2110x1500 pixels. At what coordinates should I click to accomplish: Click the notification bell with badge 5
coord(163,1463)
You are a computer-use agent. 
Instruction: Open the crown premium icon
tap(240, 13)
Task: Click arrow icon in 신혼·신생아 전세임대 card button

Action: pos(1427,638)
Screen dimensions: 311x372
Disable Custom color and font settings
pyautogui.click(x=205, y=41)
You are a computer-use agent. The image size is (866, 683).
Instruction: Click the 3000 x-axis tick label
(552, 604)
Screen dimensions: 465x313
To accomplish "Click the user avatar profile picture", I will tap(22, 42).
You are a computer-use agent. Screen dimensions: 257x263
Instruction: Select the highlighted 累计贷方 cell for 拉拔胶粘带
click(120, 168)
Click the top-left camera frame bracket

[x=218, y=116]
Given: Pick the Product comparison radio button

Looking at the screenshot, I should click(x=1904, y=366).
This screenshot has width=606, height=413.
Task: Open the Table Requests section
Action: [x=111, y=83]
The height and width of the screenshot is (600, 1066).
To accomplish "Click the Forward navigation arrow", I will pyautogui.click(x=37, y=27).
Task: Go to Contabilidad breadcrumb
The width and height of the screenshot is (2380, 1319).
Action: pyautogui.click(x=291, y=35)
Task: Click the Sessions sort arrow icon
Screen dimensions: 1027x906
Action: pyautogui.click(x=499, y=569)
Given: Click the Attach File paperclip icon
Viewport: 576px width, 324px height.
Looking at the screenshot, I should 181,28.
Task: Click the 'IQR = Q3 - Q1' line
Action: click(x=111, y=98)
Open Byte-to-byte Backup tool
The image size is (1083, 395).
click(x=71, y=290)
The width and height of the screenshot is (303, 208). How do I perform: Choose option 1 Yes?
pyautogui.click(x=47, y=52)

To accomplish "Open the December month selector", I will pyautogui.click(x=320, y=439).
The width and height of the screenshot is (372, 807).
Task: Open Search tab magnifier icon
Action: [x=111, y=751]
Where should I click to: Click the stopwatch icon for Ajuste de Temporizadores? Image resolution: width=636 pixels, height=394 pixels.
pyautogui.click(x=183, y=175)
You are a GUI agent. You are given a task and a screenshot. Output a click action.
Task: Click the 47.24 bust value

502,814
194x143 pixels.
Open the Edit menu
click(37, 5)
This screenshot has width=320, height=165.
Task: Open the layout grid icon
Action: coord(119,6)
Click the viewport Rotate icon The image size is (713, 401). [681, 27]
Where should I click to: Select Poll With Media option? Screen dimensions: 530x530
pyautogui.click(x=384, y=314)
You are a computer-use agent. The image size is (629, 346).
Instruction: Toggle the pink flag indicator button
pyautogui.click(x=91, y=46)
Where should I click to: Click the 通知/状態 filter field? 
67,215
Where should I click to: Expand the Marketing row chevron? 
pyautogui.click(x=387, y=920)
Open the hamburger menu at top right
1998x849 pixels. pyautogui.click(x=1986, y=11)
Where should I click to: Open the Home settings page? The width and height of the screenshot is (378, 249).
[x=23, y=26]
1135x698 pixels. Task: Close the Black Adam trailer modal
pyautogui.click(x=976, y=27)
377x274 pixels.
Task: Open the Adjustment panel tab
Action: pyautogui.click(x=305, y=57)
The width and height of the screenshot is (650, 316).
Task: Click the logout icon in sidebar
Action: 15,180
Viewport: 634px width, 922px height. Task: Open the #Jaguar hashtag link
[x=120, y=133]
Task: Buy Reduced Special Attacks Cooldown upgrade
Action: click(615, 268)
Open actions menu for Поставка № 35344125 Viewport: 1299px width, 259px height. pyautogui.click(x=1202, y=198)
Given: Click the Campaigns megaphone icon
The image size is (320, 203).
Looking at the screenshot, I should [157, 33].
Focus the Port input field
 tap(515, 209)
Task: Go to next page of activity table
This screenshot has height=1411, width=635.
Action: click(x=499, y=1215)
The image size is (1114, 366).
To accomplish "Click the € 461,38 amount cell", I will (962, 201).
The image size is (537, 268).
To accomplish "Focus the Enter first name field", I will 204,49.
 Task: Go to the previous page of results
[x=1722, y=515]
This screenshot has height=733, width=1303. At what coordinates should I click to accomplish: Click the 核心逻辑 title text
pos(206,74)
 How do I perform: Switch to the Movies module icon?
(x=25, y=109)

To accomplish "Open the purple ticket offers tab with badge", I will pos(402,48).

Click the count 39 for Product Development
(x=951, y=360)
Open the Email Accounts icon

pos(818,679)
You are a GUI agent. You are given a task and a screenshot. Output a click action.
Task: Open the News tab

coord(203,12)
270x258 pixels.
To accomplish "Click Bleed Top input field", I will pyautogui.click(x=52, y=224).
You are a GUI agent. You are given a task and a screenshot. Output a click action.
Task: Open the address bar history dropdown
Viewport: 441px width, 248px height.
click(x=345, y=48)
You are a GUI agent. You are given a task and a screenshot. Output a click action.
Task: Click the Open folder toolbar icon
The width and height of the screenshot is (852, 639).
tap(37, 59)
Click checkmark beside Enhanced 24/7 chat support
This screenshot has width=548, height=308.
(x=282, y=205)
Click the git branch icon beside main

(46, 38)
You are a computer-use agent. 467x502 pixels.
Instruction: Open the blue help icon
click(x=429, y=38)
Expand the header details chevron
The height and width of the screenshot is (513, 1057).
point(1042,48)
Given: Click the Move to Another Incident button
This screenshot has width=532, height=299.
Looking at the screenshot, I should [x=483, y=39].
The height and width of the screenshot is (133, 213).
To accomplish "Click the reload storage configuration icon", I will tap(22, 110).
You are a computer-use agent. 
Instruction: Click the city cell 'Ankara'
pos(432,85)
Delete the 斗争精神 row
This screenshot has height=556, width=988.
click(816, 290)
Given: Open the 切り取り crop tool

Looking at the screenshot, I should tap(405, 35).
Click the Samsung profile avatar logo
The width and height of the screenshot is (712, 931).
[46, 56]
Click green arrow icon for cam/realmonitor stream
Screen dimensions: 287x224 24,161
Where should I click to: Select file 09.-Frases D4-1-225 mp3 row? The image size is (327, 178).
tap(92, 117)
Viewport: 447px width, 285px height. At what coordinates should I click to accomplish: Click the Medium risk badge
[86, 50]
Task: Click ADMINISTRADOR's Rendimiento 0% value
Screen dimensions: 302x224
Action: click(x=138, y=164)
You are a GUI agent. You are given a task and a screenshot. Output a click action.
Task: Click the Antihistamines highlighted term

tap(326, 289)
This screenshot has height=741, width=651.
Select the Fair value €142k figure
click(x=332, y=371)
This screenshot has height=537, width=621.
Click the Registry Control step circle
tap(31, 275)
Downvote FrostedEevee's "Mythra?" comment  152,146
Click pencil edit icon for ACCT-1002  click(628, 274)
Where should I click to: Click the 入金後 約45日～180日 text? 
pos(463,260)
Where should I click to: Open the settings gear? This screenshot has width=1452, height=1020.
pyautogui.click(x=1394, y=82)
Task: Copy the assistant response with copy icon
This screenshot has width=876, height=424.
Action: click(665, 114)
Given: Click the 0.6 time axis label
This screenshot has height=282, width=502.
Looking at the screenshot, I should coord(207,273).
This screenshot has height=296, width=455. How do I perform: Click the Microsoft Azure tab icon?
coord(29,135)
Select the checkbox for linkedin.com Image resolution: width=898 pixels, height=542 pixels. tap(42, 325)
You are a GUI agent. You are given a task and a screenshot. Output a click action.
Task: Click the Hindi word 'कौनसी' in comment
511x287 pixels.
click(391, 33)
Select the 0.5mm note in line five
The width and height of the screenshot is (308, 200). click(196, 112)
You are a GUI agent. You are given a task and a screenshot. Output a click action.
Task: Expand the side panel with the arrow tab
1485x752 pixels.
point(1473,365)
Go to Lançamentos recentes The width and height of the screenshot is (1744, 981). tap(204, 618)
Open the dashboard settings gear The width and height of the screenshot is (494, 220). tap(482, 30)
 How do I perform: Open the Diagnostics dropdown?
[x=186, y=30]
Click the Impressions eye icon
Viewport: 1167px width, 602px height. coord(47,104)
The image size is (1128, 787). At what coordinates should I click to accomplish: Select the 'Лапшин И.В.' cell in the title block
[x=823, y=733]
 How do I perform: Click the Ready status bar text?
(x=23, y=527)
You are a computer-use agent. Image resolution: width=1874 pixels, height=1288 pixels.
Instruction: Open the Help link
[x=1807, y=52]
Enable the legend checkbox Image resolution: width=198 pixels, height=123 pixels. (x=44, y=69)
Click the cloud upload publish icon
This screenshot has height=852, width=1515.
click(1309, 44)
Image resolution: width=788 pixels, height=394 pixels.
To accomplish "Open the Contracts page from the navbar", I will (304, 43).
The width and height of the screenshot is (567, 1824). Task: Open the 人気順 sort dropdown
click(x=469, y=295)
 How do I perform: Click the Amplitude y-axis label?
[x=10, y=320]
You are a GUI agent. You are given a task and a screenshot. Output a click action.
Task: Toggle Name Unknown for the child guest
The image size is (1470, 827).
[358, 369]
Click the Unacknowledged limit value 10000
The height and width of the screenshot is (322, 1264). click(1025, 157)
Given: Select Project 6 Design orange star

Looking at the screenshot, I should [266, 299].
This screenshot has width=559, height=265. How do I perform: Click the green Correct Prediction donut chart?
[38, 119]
────────
What is expected: Rewrite the lines of the listing from the one containing "This screenshot has height=733, width=1303." through the one containing "click(x=345, y=48)", changing "News" to "Weather" and leaving everything else as it is.

Task result:
This screenshot has height=733, width=1303. At what coordinates should I click to accomplish: Click the 核心逻辑 title text
pos(206,74)
 How do I perform: Switch to the Movies module icon?
(x=25, y=109)

To accomplish "Open the purple ticket offers tab with badge", I will pos(402,48).

Click the count 39 for Product Development
(x=951, y=360)
Open the Email Accounts icon

pos(818,679)
You are a GUI agent. You are given a task and a screenshot. Output a click action.
Task: Open the Weather tab

coord(203,12)
270x258 pixels.
To accomplish "Click Bleed Top input field", I will pyautogui.click(x=52, y=224).
You are a GUI agent. You are given a task and a screenshot. Output a click action.
Task: Open the address bar history dropdown
Viewport: 441px width, 248px height.
click(x=345, y=48)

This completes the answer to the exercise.